Have your team research the technical or processes changes they’d need to work with these types of deploys, and provide them avenues to reduce the friction of adopting such tools however you can.
Question 4. When was the last time you time you updated your risk matrix? Do you even have one?
A risk matrix can help give your team a clear understanding of the areas in your software where incidents could occur and their potential severity. Essentially, they’re a key method of identifying high-likelihood/high-impact scenarios that you should prioritize addressing before they become incidents. Risk matrices can also help your team identify where you need alerting and incident runbooks in place, particularly for incidents that have the potential of medium impact or higher.
Since your systems are always evolving, it’s important to revisit your risk matrices to make sure they keep up; you should update them at least once every eight months, but ideally whenever you add a new service. Use the risk matrix to verify that you have alerts and runbooks for all risk matrix entries that are medium impact or above.
Question 5. How much free capacity do you have in each of your service tiers?
Capacity bottlenecks are a major cause of service disruptions, and running without enough free capacity makes your team’s systems more vulnerable to workload or latency changes, or even small—but noticeable—performance regressions.
Further, does your team have a safe margin of free capacity online? At New Relic, our reliability experts recommend that teams generally maintain 30% free capacity, or enough to cover 90 days of workload growth, for every service they own. We also make sure we’ve deployed at least N+2 instances of each service for redundancy, even if they’re not needed to support workload growth. It’s important to note that the less accurately you can measure your capacity, the more conservative you need to be about your estimates. Remember to measure free capacity based on the hotspots in your system, not on averages.
Question 6. Can you defensively rate limit?
Is your team prepared to keep one bad actor from taking down your entire system? If a few clients start generating too many queries, POSTs, or API calls, it’s critical that you have the ability to selectively drop or limit the workload so your service doesn’t go offline.
If your team isn’t adequately prepared, you may want to invest in automatic overload protection. At a minimum, though, your team should set in place runbooks and manual controls for shedding dangerous workloads or data that you can’t handle during an incident.
Question 7. Can your systems scale without meaningful architectural changes for the next 12 months?
In today’s modern software architectures, scaling inflection points are some of the biggest overall reliability risks.
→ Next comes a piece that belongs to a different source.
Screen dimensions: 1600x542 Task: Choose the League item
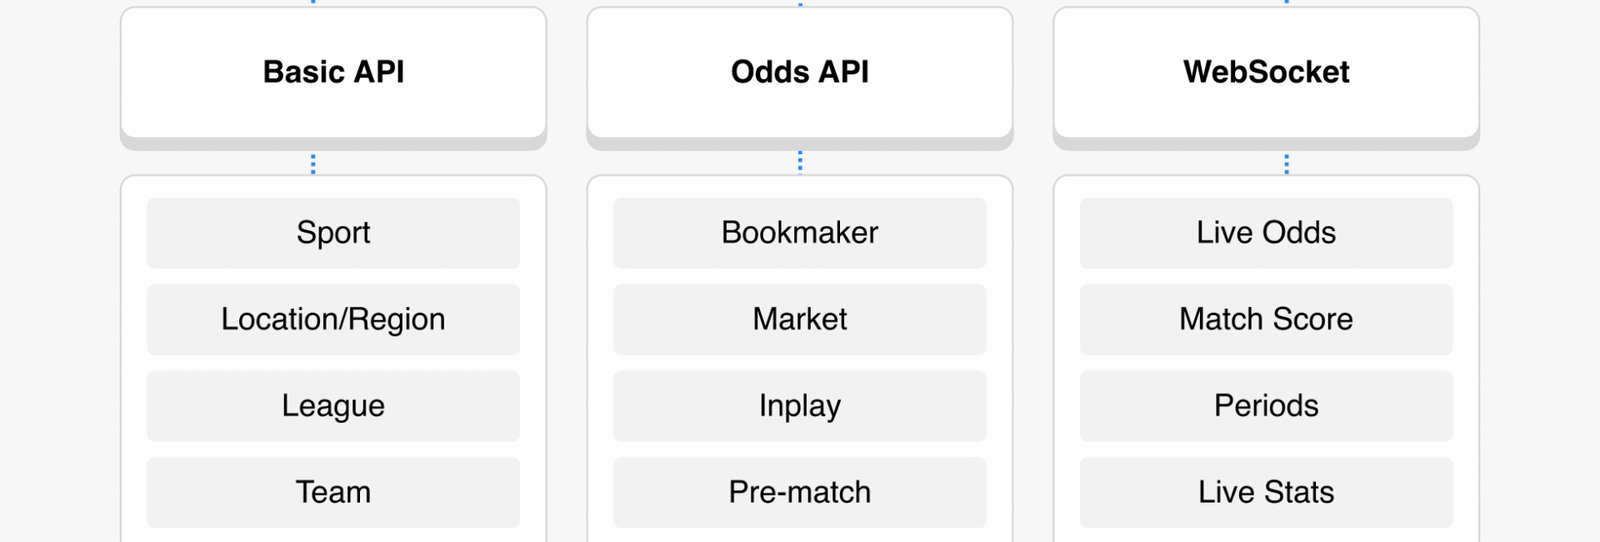[333, 406]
Hitting an inflection point often requires significant work or collaboration between several teams to address the issue.
Work with your team to assess the next 12 months—if you don’t think you can get through the year without architectural or process changes, make sure all your stakeholders know changes are coming, and make plans to deliver the “necessary work” before it’s too late. But don’t embark on that “necessary work” without carefully defining it.
So, how’d you do?
If you’ve answered “no” to any of these questions, DON’T PANIC. But don’t shrug and move on, either.
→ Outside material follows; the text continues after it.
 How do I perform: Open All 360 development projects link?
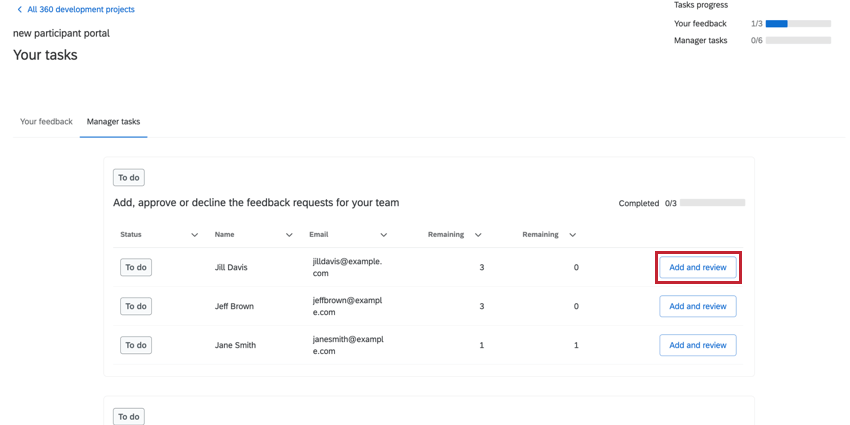81,10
Here’s the thing about reliability work: It’s never done—for anyone. If we’re not actively improving, we’re falling behind. By not updating our systems as our platforms scale, or refreshing our mental models of our systems’ architectures, we’re inevitably going to fall behind. And once we fall behind, it’s hard to catch up.
It’s probably unrealistic to expect your team to be able to properly answer all seven questions in a single quarter, or even two. But that’s no reason to give up. One-step-at-a-time improvements, delivered continually, can add up to big results.